> **DIRECTIONS**
For the listing that follows, give again exactly the lines from the one with "Screen dimensions: 1194x654" to the one with "Given: Share article on Twitter", including both.
%%
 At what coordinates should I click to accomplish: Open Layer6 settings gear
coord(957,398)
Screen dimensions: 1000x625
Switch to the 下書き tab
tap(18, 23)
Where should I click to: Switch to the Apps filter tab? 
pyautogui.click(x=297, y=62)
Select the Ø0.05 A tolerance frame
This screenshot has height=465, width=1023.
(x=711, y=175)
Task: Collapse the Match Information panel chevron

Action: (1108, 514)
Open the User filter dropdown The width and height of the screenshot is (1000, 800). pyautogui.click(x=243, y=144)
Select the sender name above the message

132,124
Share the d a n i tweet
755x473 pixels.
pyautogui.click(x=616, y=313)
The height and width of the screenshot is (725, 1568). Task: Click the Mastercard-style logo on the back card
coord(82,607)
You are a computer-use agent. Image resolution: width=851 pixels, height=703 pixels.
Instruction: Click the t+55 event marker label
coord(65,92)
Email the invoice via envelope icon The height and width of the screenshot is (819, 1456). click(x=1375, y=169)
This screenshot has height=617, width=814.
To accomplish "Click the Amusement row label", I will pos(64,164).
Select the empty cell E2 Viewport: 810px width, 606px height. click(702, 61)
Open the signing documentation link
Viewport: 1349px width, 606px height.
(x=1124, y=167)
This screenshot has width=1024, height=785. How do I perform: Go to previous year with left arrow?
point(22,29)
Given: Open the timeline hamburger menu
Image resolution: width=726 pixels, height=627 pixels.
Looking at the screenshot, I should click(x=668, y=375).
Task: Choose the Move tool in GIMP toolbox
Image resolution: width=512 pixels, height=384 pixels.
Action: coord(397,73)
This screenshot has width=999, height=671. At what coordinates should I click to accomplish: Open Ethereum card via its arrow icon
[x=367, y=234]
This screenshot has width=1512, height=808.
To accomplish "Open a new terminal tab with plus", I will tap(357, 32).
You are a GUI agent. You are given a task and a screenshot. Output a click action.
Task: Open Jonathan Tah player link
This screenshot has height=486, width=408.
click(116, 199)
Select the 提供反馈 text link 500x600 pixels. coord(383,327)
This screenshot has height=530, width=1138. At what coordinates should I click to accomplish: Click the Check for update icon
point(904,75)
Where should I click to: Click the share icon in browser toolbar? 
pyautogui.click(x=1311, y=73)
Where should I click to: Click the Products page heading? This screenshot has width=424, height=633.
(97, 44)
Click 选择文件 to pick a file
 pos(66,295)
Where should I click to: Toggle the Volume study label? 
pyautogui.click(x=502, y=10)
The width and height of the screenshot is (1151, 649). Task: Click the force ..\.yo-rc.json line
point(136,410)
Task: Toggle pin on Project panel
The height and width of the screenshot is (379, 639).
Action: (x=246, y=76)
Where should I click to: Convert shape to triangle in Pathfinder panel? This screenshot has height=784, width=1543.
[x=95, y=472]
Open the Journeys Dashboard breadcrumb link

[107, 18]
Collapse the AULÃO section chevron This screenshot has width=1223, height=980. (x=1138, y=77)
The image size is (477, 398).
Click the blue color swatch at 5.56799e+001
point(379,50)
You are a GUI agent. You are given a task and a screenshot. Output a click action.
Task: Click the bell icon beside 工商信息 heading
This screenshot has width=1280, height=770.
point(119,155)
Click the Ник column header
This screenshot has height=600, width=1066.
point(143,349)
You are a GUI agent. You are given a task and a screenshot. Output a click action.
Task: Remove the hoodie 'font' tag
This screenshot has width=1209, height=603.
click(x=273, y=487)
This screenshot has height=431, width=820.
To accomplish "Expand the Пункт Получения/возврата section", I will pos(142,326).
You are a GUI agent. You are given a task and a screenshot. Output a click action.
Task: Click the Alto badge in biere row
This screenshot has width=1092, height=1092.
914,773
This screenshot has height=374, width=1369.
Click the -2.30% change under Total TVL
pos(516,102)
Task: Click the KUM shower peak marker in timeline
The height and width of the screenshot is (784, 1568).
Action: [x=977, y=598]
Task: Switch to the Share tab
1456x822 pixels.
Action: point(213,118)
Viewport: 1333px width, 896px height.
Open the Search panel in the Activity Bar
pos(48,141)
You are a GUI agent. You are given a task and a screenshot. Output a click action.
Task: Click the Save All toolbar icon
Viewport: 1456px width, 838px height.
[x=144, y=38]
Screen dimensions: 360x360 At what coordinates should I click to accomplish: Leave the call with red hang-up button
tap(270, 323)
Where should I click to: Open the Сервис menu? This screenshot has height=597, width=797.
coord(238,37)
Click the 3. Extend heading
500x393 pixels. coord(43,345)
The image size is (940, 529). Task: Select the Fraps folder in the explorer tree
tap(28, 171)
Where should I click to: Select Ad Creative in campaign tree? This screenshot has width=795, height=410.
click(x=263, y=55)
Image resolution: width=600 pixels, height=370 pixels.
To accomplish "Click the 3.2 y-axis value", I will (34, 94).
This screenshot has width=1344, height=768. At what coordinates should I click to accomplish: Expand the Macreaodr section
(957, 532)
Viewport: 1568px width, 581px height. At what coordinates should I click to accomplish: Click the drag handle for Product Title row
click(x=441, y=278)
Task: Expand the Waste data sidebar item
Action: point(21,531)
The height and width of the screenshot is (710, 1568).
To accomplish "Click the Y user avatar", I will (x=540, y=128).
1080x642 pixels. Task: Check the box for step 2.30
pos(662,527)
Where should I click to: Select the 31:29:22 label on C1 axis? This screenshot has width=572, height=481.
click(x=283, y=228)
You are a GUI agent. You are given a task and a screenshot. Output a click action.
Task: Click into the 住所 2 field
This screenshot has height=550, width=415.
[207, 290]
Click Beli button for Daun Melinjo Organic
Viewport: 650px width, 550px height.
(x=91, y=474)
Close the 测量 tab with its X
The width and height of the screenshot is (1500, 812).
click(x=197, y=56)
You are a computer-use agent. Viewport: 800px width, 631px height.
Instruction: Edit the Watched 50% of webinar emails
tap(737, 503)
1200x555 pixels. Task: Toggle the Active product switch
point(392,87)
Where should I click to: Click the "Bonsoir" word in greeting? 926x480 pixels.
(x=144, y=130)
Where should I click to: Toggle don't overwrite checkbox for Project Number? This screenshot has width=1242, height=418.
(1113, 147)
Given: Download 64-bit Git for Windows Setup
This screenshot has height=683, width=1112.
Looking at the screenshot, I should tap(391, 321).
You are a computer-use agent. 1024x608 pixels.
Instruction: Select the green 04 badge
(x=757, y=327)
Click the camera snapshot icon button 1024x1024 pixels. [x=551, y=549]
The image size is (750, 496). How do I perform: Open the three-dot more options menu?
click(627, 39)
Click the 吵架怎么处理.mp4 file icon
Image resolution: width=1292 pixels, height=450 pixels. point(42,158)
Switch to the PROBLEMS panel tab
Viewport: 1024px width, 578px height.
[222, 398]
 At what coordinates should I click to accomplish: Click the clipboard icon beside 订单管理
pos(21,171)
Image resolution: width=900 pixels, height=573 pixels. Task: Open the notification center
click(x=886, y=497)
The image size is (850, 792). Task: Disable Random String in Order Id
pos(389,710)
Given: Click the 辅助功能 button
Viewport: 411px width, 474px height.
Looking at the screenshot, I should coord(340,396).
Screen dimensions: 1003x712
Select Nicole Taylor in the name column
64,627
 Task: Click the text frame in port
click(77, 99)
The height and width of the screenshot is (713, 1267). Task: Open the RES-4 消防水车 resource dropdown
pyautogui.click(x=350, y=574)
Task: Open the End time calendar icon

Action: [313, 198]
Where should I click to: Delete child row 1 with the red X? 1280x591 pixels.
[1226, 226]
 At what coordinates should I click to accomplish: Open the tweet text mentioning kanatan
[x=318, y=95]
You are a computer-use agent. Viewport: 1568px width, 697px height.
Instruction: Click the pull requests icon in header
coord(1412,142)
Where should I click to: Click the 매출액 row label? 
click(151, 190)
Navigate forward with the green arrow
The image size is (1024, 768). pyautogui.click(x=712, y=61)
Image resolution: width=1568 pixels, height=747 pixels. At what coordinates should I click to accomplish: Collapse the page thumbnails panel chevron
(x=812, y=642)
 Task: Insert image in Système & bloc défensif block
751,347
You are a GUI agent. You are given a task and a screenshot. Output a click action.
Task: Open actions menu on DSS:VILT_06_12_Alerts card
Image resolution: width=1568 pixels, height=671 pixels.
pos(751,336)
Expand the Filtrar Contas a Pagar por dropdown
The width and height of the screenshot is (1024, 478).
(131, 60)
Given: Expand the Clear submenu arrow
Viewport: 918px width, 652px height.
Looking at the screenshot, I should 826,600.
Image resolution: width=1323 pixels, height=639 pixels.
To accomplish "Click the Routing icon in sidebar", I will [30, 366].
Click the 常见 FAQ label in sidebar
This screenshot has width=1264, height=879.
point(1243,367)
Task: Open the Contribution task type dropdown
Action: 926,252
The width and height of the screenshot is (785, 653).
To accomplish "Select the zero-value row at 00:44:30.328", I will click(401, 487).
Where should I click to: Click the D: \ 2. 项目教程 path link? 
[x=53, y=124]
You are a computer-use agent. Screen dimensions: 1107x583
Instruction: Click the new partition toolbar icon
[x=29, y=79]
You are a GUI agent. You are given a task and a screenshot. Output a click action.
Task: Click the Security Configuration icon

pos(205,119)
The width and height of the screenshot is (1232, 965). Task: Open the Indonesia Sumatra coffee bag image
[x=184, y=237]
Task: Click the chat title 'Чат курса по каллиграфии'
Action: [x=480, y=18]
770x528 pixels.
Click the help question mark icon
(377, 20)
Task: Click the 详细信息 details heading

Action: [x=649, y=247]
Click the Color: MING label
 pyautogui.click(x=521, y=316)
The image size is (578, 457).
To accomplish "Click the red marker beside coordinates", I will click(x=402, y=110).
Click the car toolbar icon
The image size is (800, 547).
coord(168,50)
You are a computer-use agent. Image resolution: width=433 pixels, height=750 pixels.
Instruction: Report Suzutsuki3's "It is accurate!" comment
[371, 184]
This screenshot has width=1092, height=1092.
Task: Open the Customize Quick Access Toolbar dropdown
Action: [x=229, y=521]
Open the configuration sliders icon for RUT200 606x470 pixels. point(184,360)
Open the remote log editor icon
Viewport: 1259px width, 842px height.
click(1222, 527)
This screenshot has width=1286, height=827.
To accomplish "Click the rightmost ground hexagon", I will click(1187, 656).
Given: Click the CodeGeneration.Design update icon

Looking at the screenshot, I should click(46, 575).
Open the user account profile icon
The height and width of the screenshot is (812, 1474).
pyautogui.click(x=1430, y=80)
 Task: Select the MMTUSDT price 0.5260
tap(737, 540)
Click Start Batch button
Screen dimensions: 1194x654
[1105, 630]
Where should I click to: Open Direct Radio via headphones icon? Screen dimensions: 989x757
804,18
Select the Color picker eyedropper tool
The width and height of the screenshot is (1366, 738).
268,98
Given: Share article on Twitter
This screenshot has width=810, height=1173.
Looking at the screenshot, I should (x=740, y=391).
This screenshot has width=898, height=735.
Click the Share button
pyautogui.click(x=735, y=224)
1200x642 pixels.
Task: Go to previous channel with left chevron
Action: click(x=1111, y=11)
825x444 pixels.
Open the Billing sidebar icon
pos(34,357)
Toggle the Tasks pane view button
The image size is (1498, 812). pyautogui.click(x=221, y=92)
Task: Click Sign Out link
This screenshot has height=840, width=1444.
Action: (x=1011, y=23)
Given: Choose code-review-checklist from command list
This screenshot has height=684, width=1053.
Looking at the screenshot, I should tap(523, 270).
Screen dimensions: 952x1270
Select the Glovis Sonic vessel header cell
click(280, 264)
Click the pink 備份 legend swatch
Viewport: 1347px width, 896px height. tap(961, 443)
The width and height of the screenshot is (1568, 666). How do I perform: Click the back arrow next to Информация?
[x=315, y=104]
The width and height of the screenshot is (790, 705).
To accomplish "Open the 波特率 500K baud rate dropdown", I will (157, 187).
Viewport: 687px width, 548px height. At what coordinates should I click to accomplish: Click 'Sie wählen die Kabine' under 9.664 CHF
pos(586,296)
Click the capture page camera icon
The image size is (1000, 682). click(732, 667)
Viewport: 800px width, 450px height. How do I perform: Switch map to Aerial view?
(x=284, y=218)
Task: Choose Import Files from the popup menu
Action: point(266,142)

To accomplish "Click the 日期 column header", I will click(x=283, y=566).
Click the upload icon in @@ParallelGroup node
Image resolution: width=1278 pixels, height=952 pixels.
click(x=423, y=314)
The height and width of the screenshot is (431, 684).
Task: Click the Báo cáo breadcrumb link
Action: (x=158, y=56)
%%
> **PROBLEM SOLUTION**
Screen dimensions: 1194x654
[1105, 630]
Where should I click to: Open Direct Radio via headphones icon? Screen dimensions: 989x757
804,18
Select the Color picker eyedropper tool
The width and height of the screenshot is (1366, 738).
268,98
Given: Share article on Twitter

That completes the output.